The owners of Buffalo's City Grocery, whose request for asylum has been passed between courts for years, told The Buffalo News they fear religious persecution if they are deported to Iran. The Immigration Court hearing that will decide their fate is scheduled for October 28.
Norani, who is Jewish, and Khazravi, who is Muslim, married years before Iran passed a civil code banning marriage between Muslim women and non-Muslim men.
Iranian-born James Arani—Norani's attorney—told The Buffalo News, "I feel they will be persecuted upon their return to Iran because of their interreligious marriage, the stance of the government against Jews in general and the apostasy law in Iran, which would subject the so-called sinner to death by stoning,"
Norani, who speaks little English, said he has never been a burden on the U.S. government and asked only to remain in his adopted county.
"I worked hard, paid taxes, opened my business with my own money and never took one penny from the government," Norani said with his son, Hamed, translating. "I want to stay in the country. I like my freedom, and I like being around my kids and grandson. I'm not asking for much. If I leave, I would never come back. My life would be done."
Norani, who is 68 and has heart and other health problems, is the lead applicant in the couple's application for asylum; his wife will be subject to whatever decision is rendered. If the couple is deported, it would result in a second separation from Hamed (pronounced Ha-med), and his twin brother Hamid (pronounced Ha-meed), who are 38.
The brothers initially were sent to the United States on a tourist visa with the blessing of the Iranian government when they were 14, so doctors could examine a suspected cancerous growth Hamid had on his leg. While in the States, their parents decided to have them legally adopted by an uncle to avoid being drafted into the Iranian army, which at the time was at war with Iraq. Their father couldn't leave Tehran until 1988, and it took their mother another five years to receive a U.S. visa.
Hamed, who lives upstairs from his parents with his Iranian wife of two years, is a recent graduate of Cleveland Chiropractic College in Los Angeles. Hamid, who lives in suburban Buffalo, sells pacemakers.

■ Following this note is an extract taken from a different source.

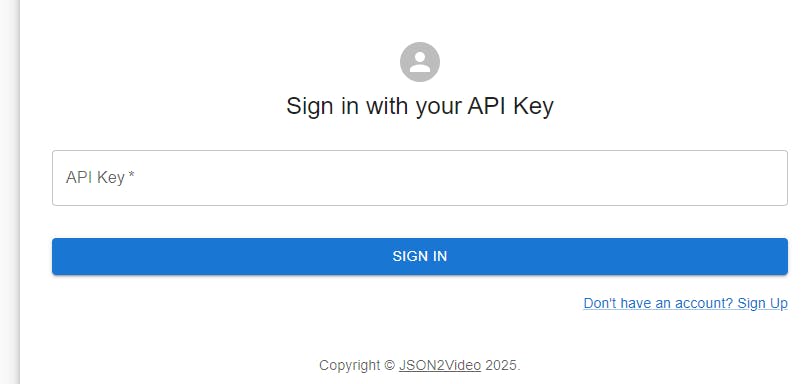The width and height of the screenshot is (804, 384).
Task: Click the required asterisk beside API Key
Action: point(132,176)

"The most important years of our life, we never got to spend with our parents," Hamed told The Buffalo News. "We were going to Williamsville East High School, and while everyone had their mothers and fathers [with them], we never did," he said.
Hamed said the family has used up its savings trying to keep his father in the country, spending more than $200,000 on attorneys to no avail. "After 18 years of going through hell, this has got to come to an end," he said.

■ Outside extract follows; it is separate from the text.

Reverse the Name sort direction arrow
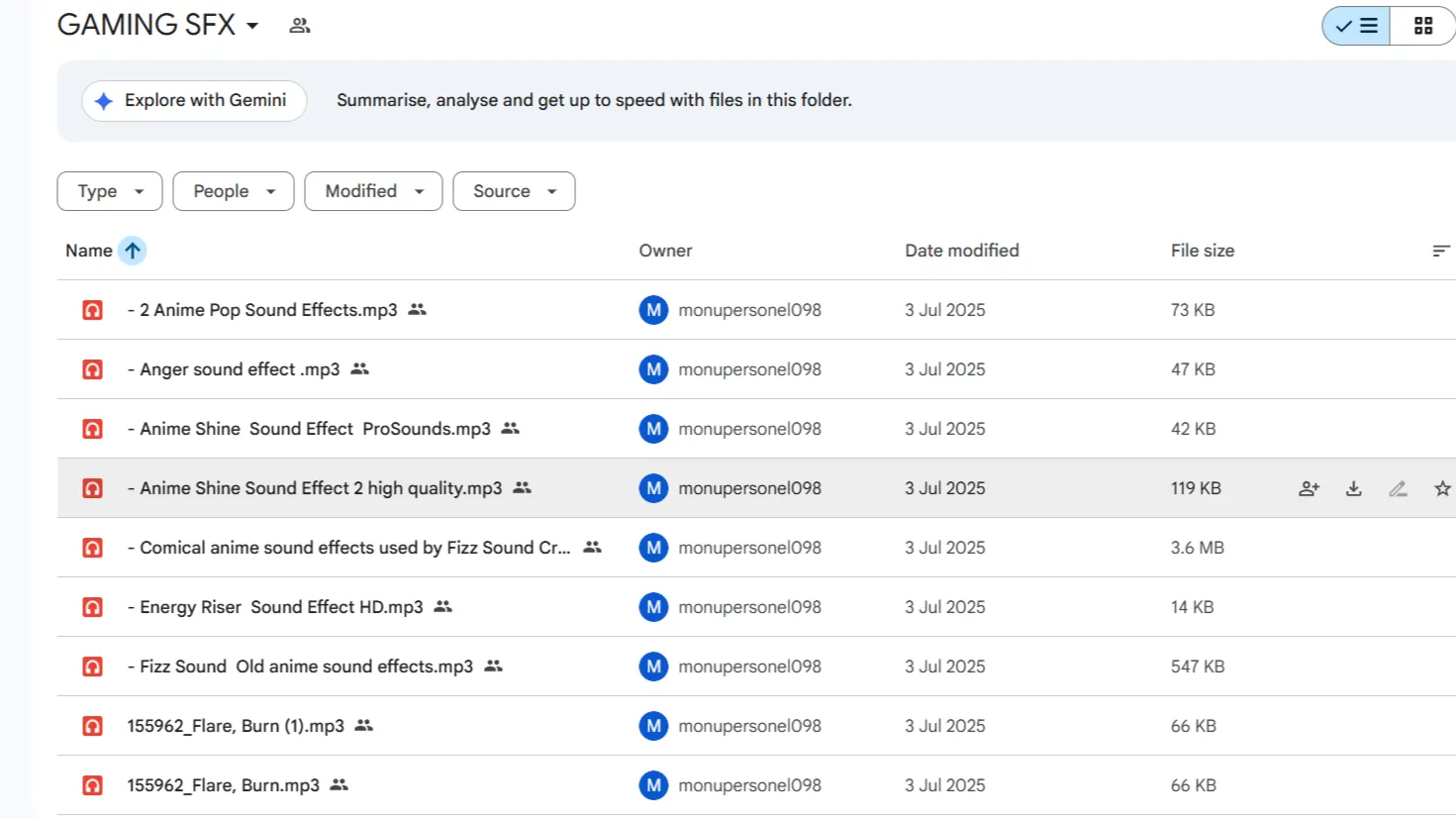Screen dimensions: 1456x819 click(x=133, y=251)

For years, their case has been sent back and forth between Immigration Court, Border Immigration Appeals and the 2nd Circuit Court of Appeals.
One of the issues of the case is whether Norani is, in fact, Jewish; a matter the couple claims will lead to their persecution in Iran. Norani claims his birth certificate identifies his mother was Jewish, and that the Farsi word for Jewish appears on it.
The couple also has a letter from an Iranian rabbi, based in Long Island, supporting an affidavit from an Israeli Jew who claims to be related to Norani. Norani attends Saranac Synagogue in North Buffalo, and a congregant, Kallman Sull, has written a letter of support for Norani, urging "a tragedy be averted."
Vince Caruso, owner of nearby Caruso Imports, said it would be an injustice for the couple to be deported after all these years.
"They are very polite people, good people. A lot of people know them and feel [their deportation] would be an injustice," Caruso said.